Extract to read
Displacement dynamic curves of different modal cores.
3.2. Producing pattern of remaining oil at the pore scale captured by NMR.
The relaxation time T2 of the NMR can be converted into pore radius based on the conversion coefficients of cores with different lithologies[17]. The variations of fluid signal amplitude in the pores of the three core plugs with different pore structures after water flooding and SP flooding are presented in Fig. 6. Since no signal is emitted by the heavy water, the fluid signal of pore after oil saturation should be from oil. The signal amplitude curve of the single-phase fluid can reflect the pore structure characteristics (as shown by the red curve in Fig. 6). Although the three core plugs have little difference in permeability, they differ obviously in pore size distribution. With the increase of pebble content, the proportion of small pores increases. The fluid contained in pores with radius smaller than 1.0 μm in the bimodal core plug is much more than that in the unimodal core. For the multimodal core plug, the fluid signal amplitude peak is present at the pore radius of 1 μm and the pore distribution is bimodal on the whole.
Fig. 6.
NMR T2 spectra of the three core plugs with different modes of pore structures after different displacement processes.
The contribution of oil recovered from different pore sizes to the total oil recovery was calculated by using the fluid signal amplitude variations in pores of different sizes grades, as shown in Table 5. In water flooding, oil recovered from grade II, III and IV pores in the unimodal core plug all contribute more than 25% to the total oil recovery. In contrast, for the other two core plugs, the displacing phase fluid is hard to get into the grade I, II, and III pores, and the oil displaced out from the grade IV pores apparently contribute more to the total oil recovery than that from the other grades of pores. During the SP flooding, in the unimodal core plug, the contribution of oil recovered from the grade II pores increases than that in water flooding. For the bimodal and multimodal core plugs, the SP solution still mainly displaces remaining oil inside grade IV pores, and hardly displaces remaining oil in grade I and II pores.
It is worth mentioning that instead of declining, the remaining oil in the grade I pores of the multimodal core plug increased during water flooding. This is because the NMR method inverses the pore size from fluid content, and the pore size from this method is in fact the size of the remaining oil cluster. Owing to the complex pore structure in the multimodal cylindrical core, oil in grade II, III and IV pores is displaced and dispersed, adsorbing in the form of oil film and oil cluster on the pore surface or remaining in the pore corner, so small-sized oil clusters increase in number, which is shown as increase of remaining oil in grade 1 pores. Then during the SP flooding, the mobility control and ultra-low oil/water interfacial tension of the SP system can remove the oil film absorbed on pore surface and make oil clusters gather effectively. This is embodied as significant decline of remaining oil in grade I pores on NMR spectrum.
The relative recovery degrees of oil in different grades of pores in the core plugs of 3 modal pore structures are shown in Fig. 7. The relative recovery degree denotes the producing degree of oil in pores of different grades during flooding. As the pore structure gets more complex, the producing degrees of grade I, II and Ⅲ pores in water flooding get lower. In the SP flooding, the relative recovery degrees from grade II pores of the unimodal and bimodal core plugs grow larger than those in grade III pores (Fig. 7d, 7e), which indicates that the remaining oil in grade II pores is more easily displaced. In the multimodal core plug, the recovery degree of grade II pores grows in smaller magnitude than that of grade III pores, which indicates the strong heterogeneity of the multimodal core makes it difficult even for the SP solution to displace the remaining oil in grade II pores out.

Problems to solve
**a)** In the remaining-oil excerpt, what happens to the proportion of small pores as pebble content increases?
**b)** Rewrite the remaining-oil excerpt from "The relative recovery degrees of" to "II pores out.", substituting "more heterogeneous" for "more complex".
**c)** Translate this sentence from the remaining-oil excerpt into Spanish: "Since no signal is emitted by the heavy water, the fluid signal of pore after oil saturation should be from oil."

Record extracts
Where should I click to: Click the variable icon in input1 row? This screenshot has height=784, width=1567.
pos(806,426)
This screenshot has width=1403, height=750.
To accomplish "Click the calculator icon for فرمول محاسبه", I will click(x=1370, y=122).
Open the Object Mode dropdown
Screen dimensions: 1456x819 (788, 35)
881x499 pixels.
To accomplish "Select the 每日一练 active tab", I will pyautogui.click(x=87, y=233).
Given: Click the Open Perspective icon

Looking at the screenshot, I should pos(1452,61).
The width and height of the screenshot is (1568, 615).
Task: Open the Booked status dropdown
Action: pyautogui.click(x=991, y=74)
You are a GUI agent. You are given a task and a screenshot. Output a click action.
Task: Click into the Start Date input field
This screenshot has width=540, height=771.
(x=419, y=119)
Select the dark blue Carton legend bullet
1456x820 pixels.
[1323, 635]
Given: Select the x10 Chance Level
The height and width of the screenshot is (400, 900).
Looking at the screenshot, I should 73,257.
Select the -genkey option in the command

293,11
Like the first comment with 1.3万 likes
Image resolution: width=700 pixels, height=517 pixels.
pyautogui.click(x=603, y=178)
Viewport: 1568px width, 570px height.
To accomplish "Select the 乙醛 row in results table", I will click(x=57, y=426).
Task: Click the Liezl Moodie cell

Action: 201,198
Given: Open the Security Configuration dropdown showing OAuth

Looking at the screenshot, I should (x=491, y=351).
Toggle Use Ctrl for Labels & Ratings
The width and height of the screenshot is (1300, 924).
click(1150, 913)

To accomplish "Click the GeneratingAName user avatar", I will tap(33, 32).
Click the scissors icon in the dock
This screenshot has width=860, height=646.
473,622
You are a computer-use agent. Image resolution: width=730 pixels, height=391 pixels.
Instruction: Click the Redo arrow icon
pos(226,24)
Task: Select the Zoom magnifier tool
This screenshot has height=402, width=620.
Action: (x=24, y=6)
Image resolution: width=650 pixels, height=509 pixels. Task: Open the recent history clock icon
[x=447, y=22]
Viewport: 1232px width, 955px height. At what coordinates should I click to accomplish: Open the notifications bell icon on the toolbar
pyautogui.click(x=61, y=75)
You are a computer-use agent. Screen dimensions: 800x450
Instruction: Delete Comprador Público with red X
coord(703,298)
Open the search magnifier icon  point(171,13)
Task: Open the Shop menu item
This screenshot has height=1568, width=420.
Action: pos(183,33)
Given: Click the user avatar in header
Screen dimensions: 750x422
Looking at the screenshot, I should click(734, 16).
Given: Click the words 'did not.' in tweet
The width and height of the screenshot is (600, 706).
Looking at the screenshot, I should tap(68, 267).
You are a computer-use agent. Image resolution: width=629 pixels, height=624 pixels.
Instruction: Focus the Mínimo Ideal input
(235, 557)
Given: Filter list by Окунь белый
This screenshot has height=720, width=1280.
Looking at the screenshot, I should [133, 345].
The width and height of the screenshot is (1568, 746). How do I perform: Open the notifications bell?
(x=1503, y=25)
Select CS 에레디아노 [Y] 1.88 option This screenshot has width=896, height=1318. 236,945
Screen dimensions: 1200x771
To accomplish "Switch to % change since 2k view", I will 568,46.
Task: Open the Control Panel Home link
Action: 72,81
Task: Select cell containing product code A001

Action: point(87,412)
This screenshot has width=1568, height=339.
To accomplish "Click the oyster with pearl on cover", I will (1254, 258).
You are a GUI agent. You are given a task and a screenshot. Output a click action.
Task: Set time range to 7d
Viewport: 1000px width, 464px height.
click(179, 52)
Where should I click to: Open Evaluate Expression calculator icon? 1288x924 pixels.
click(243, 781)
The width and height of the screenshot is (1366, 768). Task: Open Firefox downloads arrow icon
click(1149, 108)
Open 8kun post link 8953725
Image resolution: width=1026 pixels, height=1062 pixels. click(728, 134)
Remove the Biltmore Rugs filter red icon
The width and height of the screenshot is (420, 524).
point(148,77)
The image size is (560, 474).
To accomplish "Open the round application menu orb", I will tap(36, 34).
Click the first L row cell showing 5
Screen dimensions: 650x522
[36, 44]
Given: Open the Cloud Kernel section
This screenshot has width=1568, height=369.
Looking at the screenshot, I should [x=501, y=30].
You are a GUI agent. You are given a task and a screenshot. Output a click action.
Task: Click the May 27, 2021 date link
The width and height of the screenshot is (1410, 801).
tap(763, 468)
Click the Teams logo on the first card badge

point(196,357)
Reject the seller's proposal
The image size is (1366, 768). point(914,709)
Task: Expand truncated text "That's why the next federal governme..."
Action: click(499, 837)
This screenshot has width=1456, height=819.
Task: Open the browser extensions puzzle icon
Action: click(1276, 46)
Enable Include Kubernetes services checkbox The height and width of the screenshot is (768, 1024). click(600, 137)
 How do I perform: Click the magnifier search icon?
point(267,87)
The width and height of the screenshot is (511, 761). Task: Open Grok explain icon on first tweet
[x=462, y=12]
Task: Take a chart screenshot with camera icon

Task responses
**a)** It increases.

**b)**
The relative recovery degrees of oil in different grades of pores in the core plugs of 3 modal pore structures are shown in Fig. 7. The relative recovery degree denotes the producing degree of oil in pores of different grades during flooding. As the pore structure gets more heterogeneous, the producing degrees of grade I, II and Ⅲ pores in water flooding get lower. In the SP flooding, the relative recovery degrees from grade II pores of the unimodal and bimodal core plugs grow larger than those in grade III pores (Fig. 7d, 7e), which indicates that the remaining oil in grade II pores is more easily displaced. In the multimodal core plug, the recovery degree of grade II pores grows in smaller magnitude than that of grade III pores, which indicates the strong heterogeneity of the multimodal core makes it difficult even for the SP solution to displace the remaining oil in grade II pores out.

**c)** Dado que el agua pesada no emite ninguna señal, la señal de fluido de los poros después de la saturación con petróleo debería provenir del petróleo.